There were 1,697 households, out of which 39.4% had children under the age of 18 living with them, 62.8% were married couples living together, 8.8% had a female householder with no husband present, and 24.5% were non-families. 19.8% of all households were made up of individuals, and 5.2% had someone living alone who was 65 years of age or older. The average household size was 2.75 and the average family size was 3.19.

In the city, the population was spread out, with 28.1% under the age of 18, 7.0% from 18 to 24, 31.6% from 25 to 44, 24.3% from 45 to 64, and 9.0% who were 65 years of age or older. The median age was 38 years. For every 100 females, there were 99.2 males. For every 100 females age 18 and over, there were 94.8 males.
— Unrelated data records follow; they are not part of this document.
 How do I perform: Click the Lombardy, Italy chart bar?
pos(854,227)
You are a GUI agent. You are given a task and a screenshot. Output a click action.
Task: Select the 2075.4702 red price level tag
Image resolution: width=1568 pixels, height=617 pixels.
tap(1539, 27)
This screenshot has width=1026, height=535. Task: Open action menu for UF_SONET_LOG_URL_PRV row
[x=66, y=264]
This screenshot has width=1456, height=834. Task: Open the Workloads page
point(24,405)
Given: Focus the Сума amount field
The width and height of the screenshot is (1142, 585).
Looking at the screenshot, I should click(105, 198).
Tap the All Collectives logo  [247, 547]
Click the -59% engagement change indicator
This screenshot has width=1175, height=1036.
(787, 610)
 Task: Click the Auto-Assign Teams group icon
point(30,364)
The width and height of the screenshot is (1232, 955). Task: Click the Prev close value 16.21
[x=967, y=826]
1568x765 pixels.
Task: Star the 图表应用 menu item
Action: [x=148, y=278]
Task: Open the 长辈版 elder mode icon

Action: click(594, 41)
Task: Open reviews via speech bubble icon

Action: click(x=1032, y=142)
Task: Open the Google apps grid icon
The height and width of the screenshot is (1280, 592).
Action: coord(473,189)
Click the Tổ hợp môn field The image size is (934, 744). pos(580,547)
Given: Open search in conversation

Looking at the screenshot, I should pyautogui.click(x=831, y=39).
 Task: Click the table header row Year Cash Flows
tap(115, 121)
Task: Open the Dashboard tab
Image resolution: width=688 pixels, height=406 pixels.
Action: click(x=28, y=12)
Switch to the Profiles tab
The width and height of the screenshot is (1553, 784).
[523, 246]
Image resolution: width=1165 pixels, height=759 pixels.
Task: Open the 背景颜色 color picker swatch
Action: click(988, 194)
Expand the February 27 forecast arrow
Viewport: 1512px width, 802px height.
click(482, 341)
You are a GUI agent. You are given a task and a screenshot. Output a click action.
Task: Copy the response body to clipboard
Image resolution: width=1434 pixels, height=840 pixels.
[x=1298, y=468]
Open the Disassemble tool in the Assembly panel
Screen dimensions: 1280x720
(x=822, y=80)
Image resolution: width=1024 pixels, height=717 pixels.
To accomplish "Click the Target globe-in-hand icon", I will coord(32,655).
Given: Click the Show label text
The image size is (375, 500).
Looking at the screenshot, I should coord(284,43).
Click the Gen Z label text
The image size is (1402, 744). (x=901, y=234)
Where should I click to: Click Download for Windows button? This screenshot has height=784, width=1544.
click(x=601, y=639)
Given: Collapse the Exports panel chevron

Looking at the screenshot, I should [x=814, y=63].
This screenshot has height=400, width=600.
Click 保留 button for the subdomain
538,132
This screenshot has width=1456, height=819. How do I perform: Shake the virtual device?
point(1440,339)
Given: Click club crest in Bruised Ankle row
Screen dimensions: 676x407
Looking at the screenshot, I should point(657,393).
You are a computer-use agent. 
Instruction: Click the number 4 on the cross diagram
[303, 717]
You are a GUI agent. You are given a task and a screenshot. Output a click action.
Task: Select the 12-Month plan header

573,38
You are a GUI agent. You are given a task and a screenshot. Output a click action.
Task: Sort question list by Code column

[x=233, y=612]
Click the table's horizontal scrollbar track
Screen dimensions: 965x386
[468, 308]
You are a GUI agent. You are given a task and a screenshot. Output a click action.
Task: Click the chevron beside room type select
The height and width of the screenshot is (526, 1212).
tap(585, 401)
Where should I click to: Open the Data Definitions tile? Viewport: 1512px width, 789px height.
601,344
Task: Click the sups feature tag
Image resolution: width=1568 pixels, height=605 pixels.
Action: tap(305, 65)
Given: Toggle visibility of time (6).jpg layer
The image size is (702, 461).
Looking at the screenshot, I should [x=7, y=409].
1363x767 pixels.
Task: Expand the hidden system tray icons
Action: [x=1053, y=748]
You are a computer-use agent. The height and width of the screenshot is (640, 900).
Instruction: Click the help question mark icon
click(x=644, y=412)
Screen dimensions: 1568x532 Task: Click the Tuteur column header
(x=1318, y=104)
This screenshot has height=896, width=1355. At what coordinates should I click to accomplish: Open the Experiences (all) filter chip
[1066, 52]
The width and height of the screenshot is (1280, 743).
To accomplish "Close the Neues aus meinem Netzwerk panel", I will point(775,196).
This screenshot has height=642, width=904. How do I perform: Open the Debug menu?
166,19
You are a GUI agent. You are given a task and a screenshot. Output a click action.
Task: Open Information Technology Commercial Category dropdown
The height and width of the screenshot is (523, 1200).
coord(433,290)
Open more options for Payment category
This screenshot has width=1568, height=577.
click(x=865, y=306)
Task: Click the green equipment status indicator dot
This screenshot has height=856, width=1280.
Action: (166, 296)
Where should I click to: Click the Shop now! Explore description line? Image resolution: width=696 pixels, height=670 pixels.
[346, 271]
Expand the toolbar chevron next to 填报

The median income for a household in the city was $60,469, and the median income for a family was $70,670. Males had a median income of $43,008 versus $29,837 for females. The per capita income for the city was $25,438. About 1.2% of families and 2.3% of the population were below the poverty line, including 2.8% of those under age 18 and 4.9% of those age 65 or over.
==Notable people==
- Mystery Science Theater 3000 writer/actress Mary Jo Pehl grew up in Circle Pines.
- Professional Fighters League mixed martial artist Kaitlin Young was born in Circle Pines.